Anyone doing planning at a proxy member?
Hi all,
I'm just trying to get a feel for how common this use of proxy members is these days. I've worked for multiple organizations and typically, if we were planning at any level higher than the most granular level of data, we would plan a number representing a group of members, at some 'proxy' member created specifically for planning purposes. That is, we would not use some random existing base member that held actuals.
For example:
If our dimension hierarchy looks like the one below and we were planning at the Region Level:
I would not plan for the entire RegionA by loading my planning data to "South3".
Instead, I would create a unique member (say, "RegionA_Plan") and load my data there.
Wondering how many companies out there would use the first method rather than the second method and what advantage there would be to this?

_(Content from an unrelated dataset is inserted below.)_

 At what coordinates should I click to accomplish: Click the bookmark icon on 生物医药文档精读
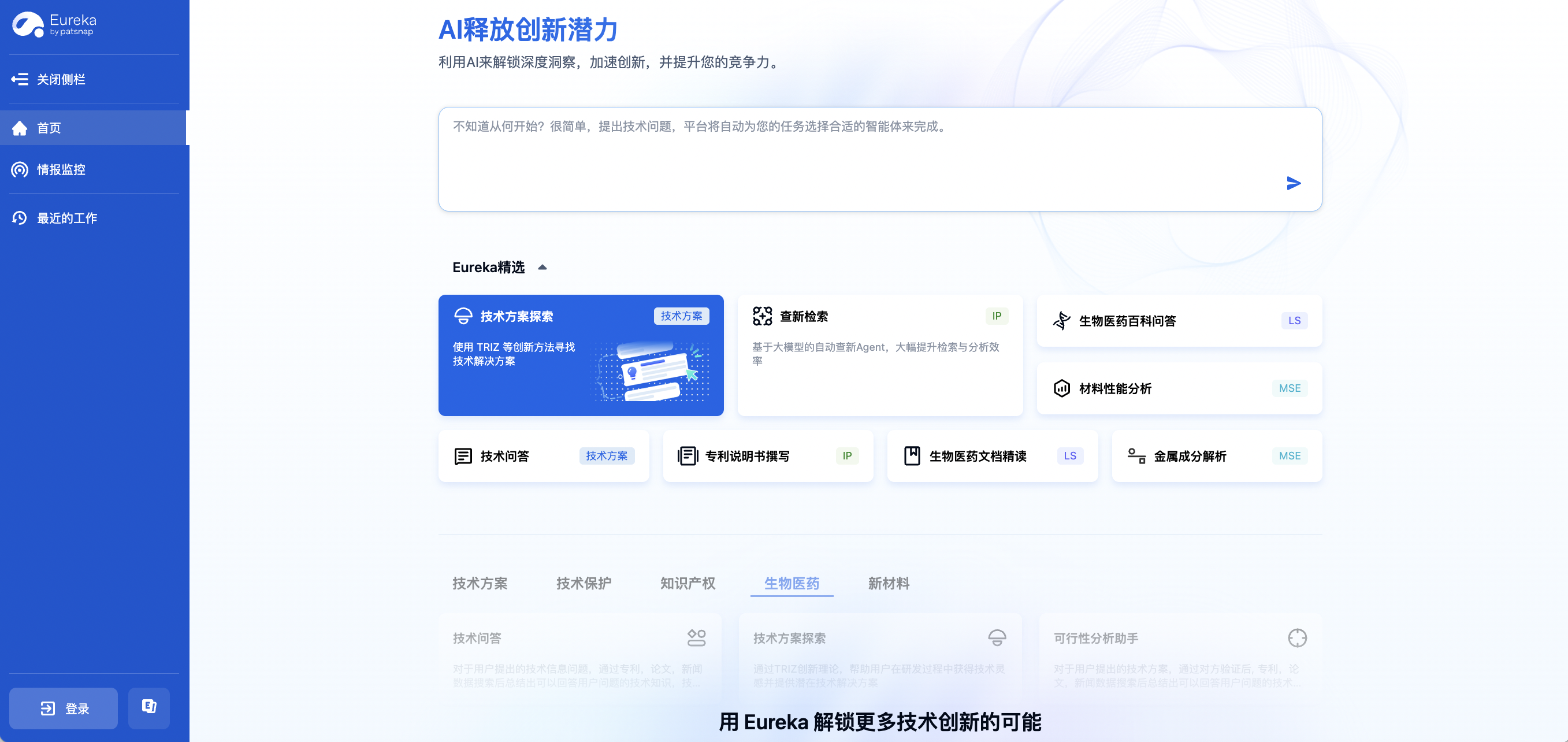912,455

Thanks in advance for your thoughts on this.
RegionA
North
North1
North2
North3
South
South1
South2
South3
East
East1
East2
East3
West
In cases such as this where extensibility is in use already and the requests to plan at whatever level whenever, which is hard to reflect in a consistent and easy to understand data model, or a new dedicated planning cube with a planning model will not be implemented, I only see the use of proxy members in the projects I am involved in. Using a random base member in the data model suggests possible purpose for new users later on (as you say, it can be a revolving door). This makes the data quality in the system really bad so a proxy member is much preferred IMO. Also, when people start applying AI models to their planning data, having all data against e.g. Denmark will not make any sense to the model and highly distort the outcome of the forecast.
Long answer short, yes, proxy members are still in use for planning if other solutions are not feasible, rather than using a random base member.